I’m happy to be writing again today! We have been so busy with the kids lately and with my husband being gone all last week I have been neglecting my blog. I have, however, been doing plenty of work on myself and taking extra care of my health for good reason.
Last week I started another phase of weaning off my last medication. It’s a tough one. Klonopin.
I want to preface this by saying I am under the care of a trauma therapist and naturopath and we are all working on this together. After my hospitalization last August I was prescribed .5 mg nightly for sleep and in May I started cutting these in half and experienced some minor withdrawal symptoms. I relied on my tools; acupuncture and other natural supplements and seemed to power through the side effects pretty quickly. If any of you have taken this drug, or have chosen to live without it after using it, you know that this isn’t an easy drug to go without. I am doing this slowly and carefully and hope to be done with it by the end of the year.

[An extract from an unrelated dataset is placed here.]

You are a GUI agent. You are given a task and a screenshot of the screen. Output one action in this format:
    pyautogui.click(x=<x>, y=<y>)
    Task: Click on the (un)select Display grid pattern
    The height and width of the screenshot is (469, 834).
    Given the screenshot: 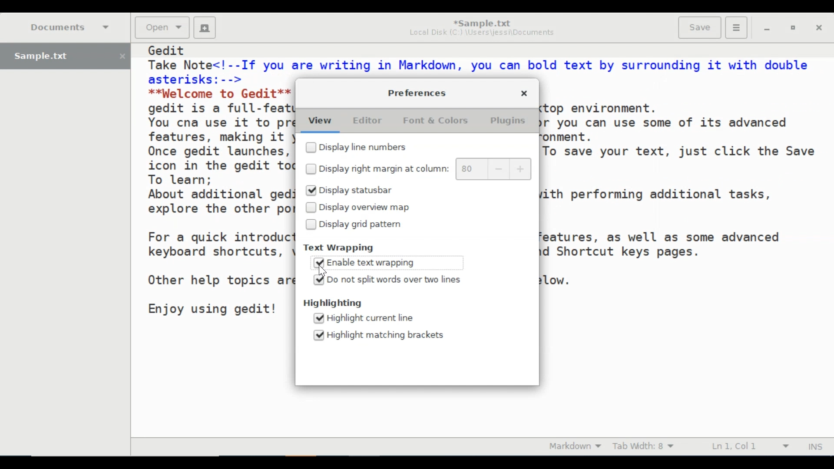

So last Friday night I lined up my pills before bed and took one last look at the .25 mg dose of Klonopin and I said “sayonara” and cut it in half. It crumbled into pieces in my hand and I washed it down with some water and a smile. I knew this decision would make me sick. I accept that it is the next step on my healing journey. Another leap closer to being able to enjoy a girl’s night out - complete with a glass of wine. A huge spring forward towards my finish line still with just a few more hurdles in front of me.
I understand that this medication helped me through a very difficult time in my life and for that I am grateful, but I also know what it has done to me. I understand how it has changed the chemistry in my brain. I know I am addicted to it and that’s why it is hard both physically and mentally to come off it. I also know that like part of any healing journey this will hurt for a little while and then I’ll resume my business as usual. Most importantly I know that I have better coping skills now and a greater understanding of my PTSD diagnosis then I ever have before. I will be able to live with this challenge because as I was reminded by my naturopath, Dr. Wallace, I am my greatest tool. I know what it takes to persevere and fight and I will.
In the meantime, I’m relying on my many skills and praying these side effects work their way through my system quickly.
I am working on a couple of projects over the next few weeks that I am excited to share with all of you soon and Jeff and I are headed to a Strength to Strength retreat on November 17th in New York City. Strength to Strength is an organization that supports terrorist attack survivors, bereaved family members and spouses of survivors. We are so excited to be going to this retreat together and ask for your prayers for greater healing while we are gone…also, since you are praying already maybe say an extra one for my dad who has agreed to watch our treasures while we are gone!